- Kustow performing in the late 1970s
- Born: 10 May 1955 Hammersmith, London, England
- Died: 11 March 2019 (aged 63) Bath, Somerset, England
- Citizenship: British
- Occupation: Musician
- Years active: 1976–1992; 2017;

= Danny Kustow =

English rock guitarist (1955–2019)

Alexander Daniel Kustow (10 May 1955 – 11 March 2019) was an English rock guitarist, known for his dynamic performance style and work with the Tom Robinson Band in the 1970s and 1980s.

==Early life==
Kustow was born at Queen Charlotte's and Chelsea Hospital in Hammersmith, London, England, on 10 May 1955, the son of Ann Kustow (née Justus) and Dr. Bernard Kustow, a physician in General Practice in the National Health Service, who had served with the British Army's Royal Army Medical Corps during World War II. He spent his childhood in Willesden, North London. After being expelled from King Alfred School in Golders Green in 1968 at the age of 13, he was sent at the age of 14 to an idiosyncratic residential educational establishment for "maladjusted" youths called Finchden Manor, in Kent, where, inspired by Jimi Hendrix he began playing the guitar and met Tom Robinson.

Source data:
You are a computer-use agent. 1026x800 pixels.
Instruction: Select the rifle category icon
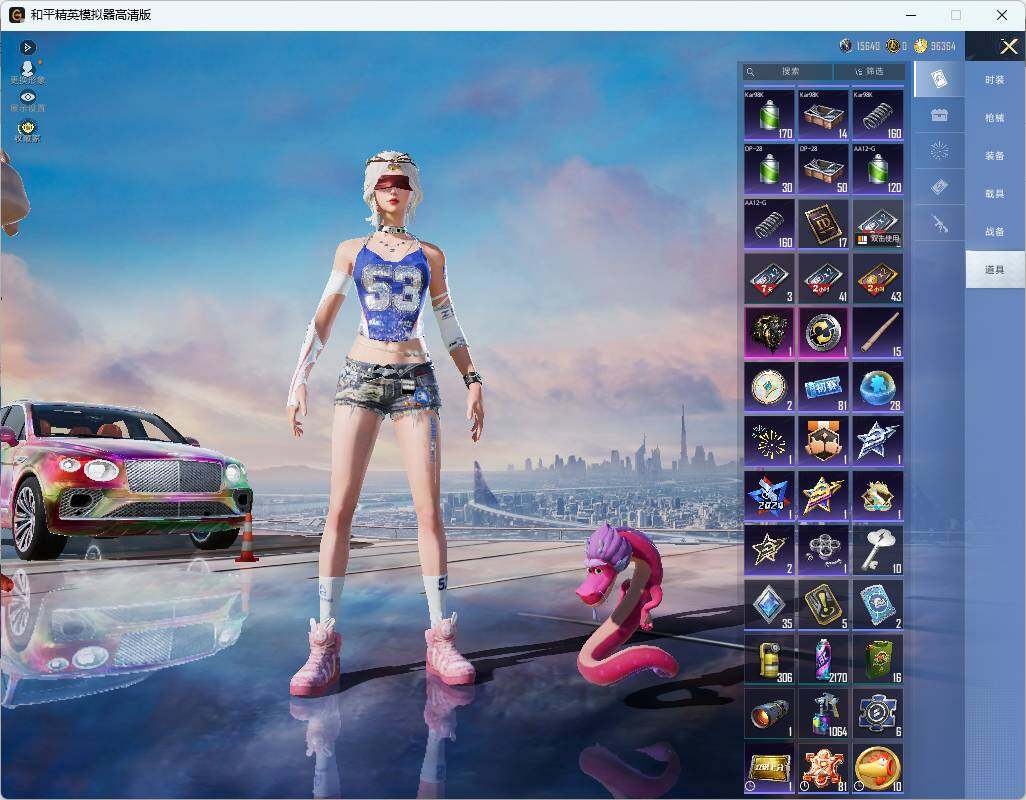click(x=939, y=224)
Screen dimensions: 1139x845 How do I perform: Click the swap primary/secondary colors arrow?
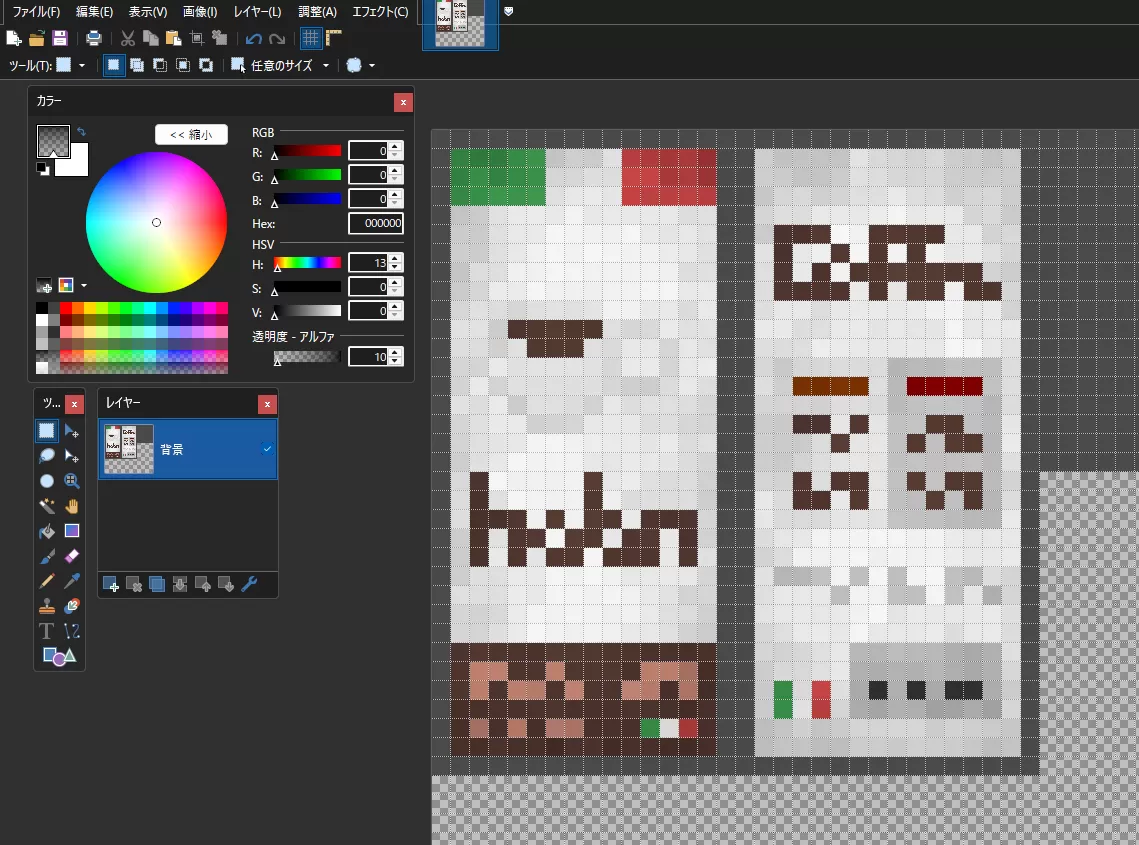[81, 131]
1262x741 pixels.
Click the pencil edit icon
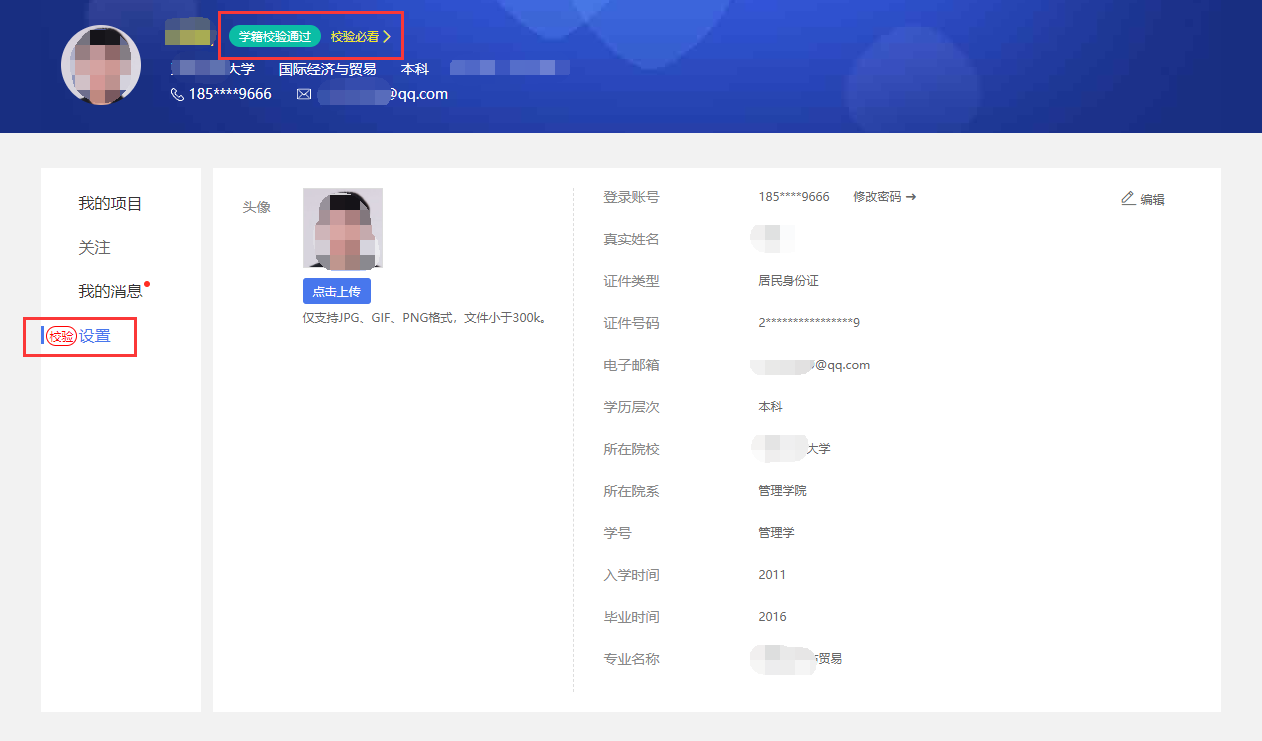pos(1128,199)
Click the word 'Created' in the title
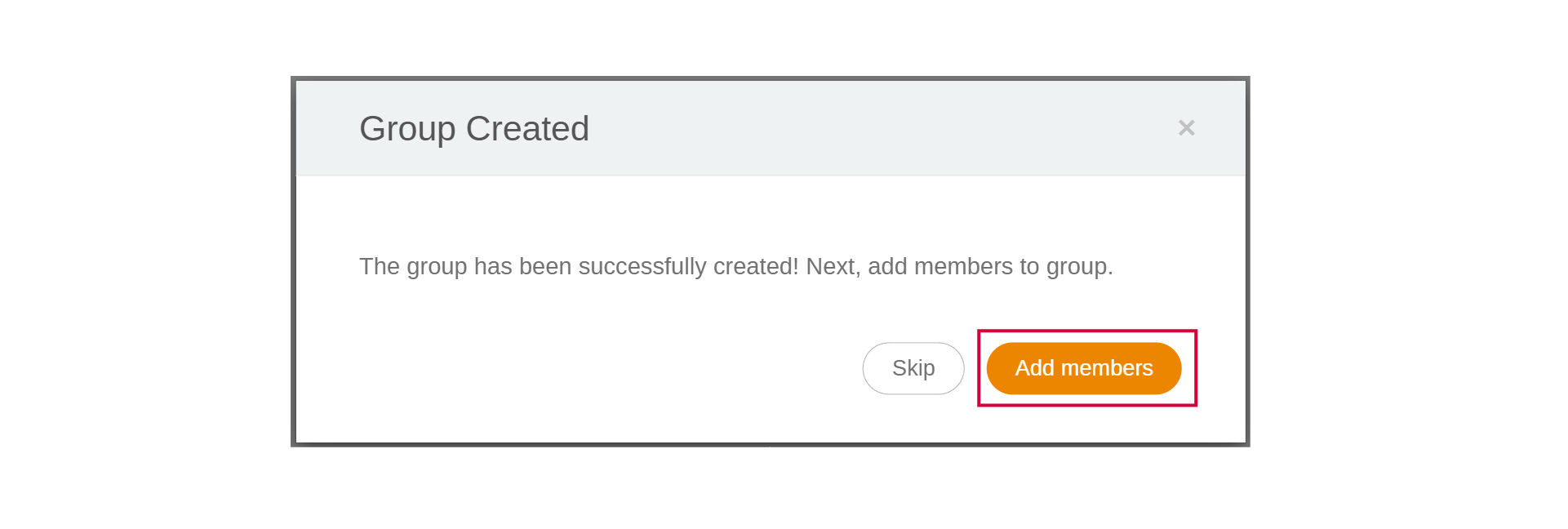This screenshot has height=529, width=1568. point(526,129)
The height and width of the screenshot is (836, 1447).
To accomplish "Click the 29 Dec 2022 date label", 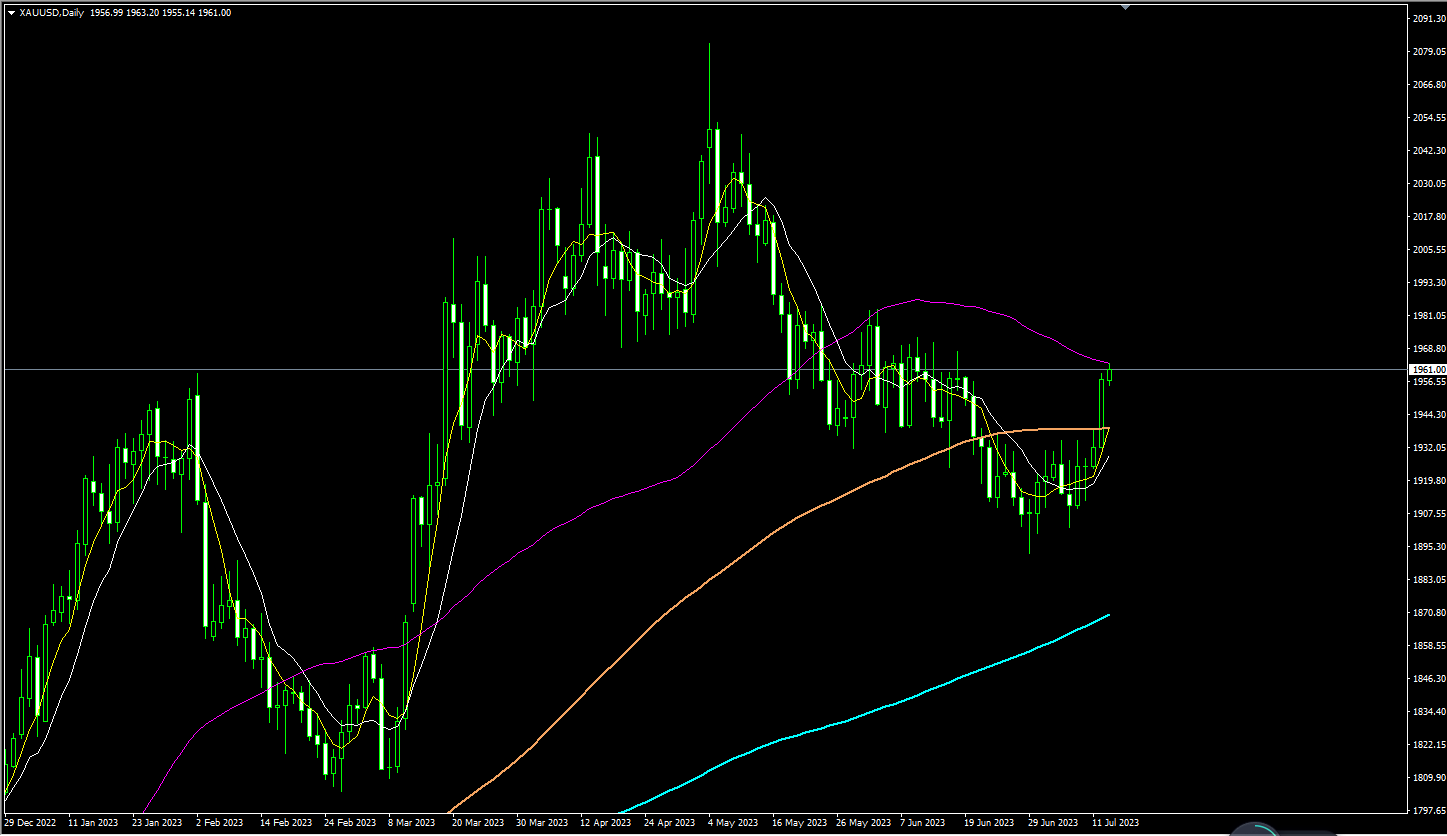I will [31, 823].
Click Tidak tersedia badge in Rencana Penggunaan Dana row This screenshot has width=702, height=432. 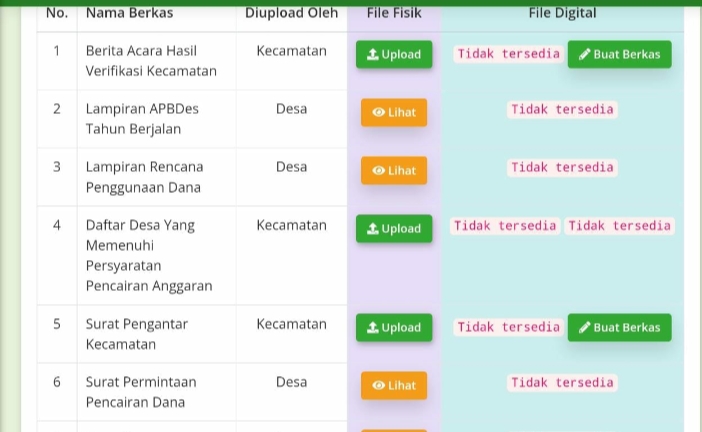pyautogui.click(x=562, y=167)

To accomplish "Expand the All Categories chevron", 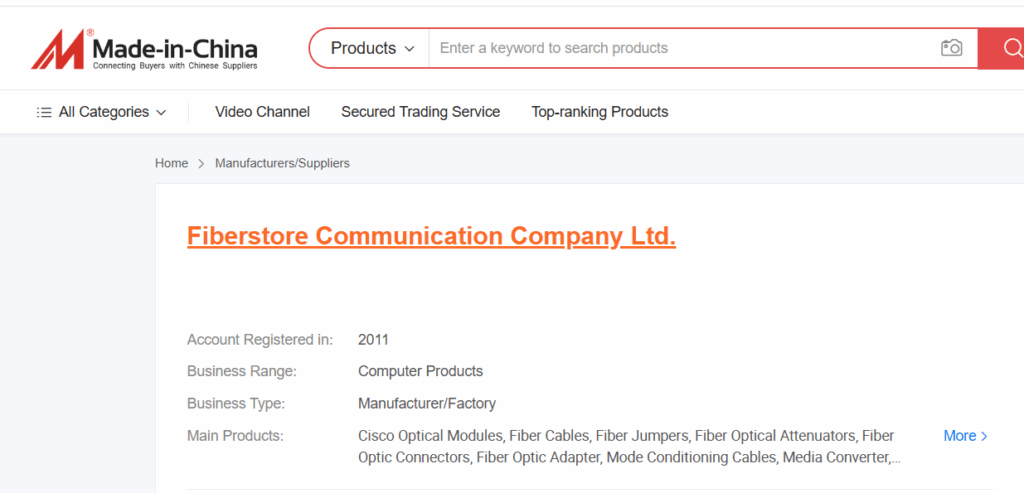I will pyautogui.click(x=161, y=113).
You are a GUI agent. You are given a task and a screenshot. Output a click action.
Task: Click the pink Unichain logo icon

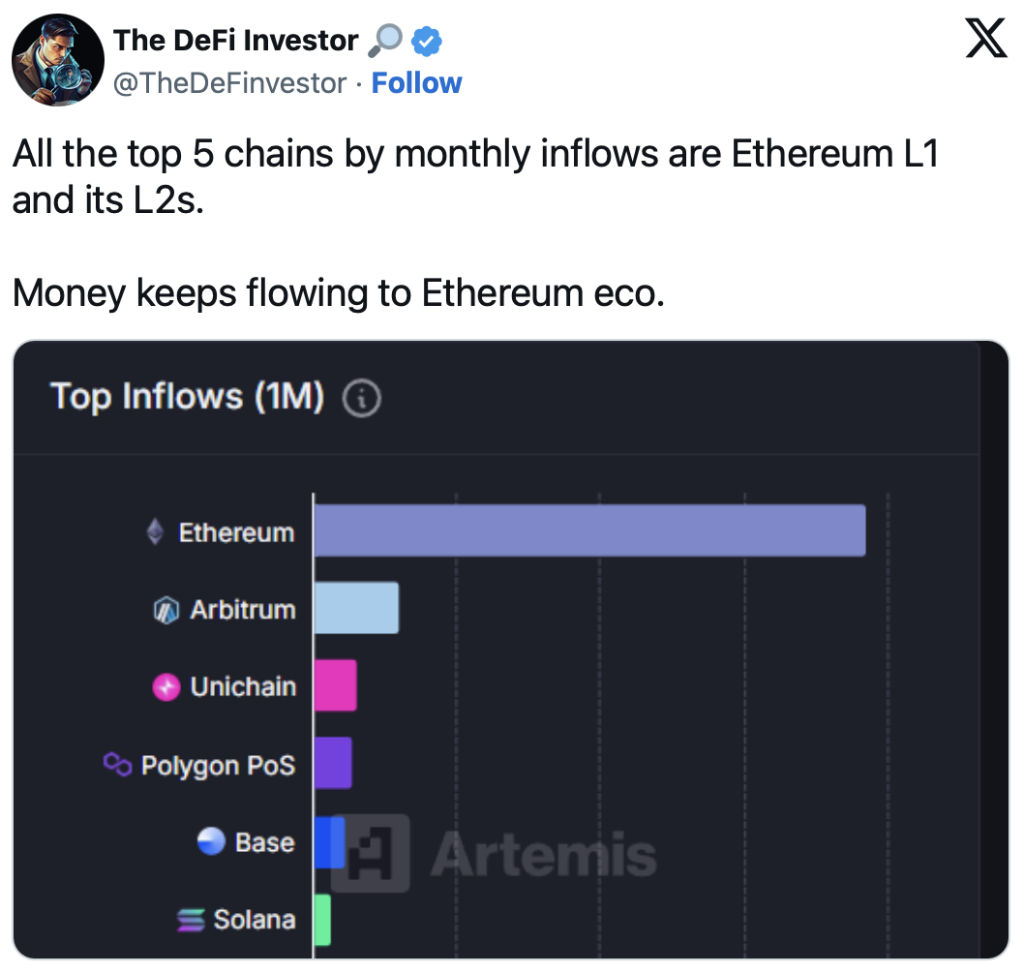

◆ WHAT YOU NEED TO DO ◆
According to the Danny Kustow article, which school was Kustow expelled from in 1968?

◆ ANSWER FOR THE TASK ◆
King Alfred School in Golders Green.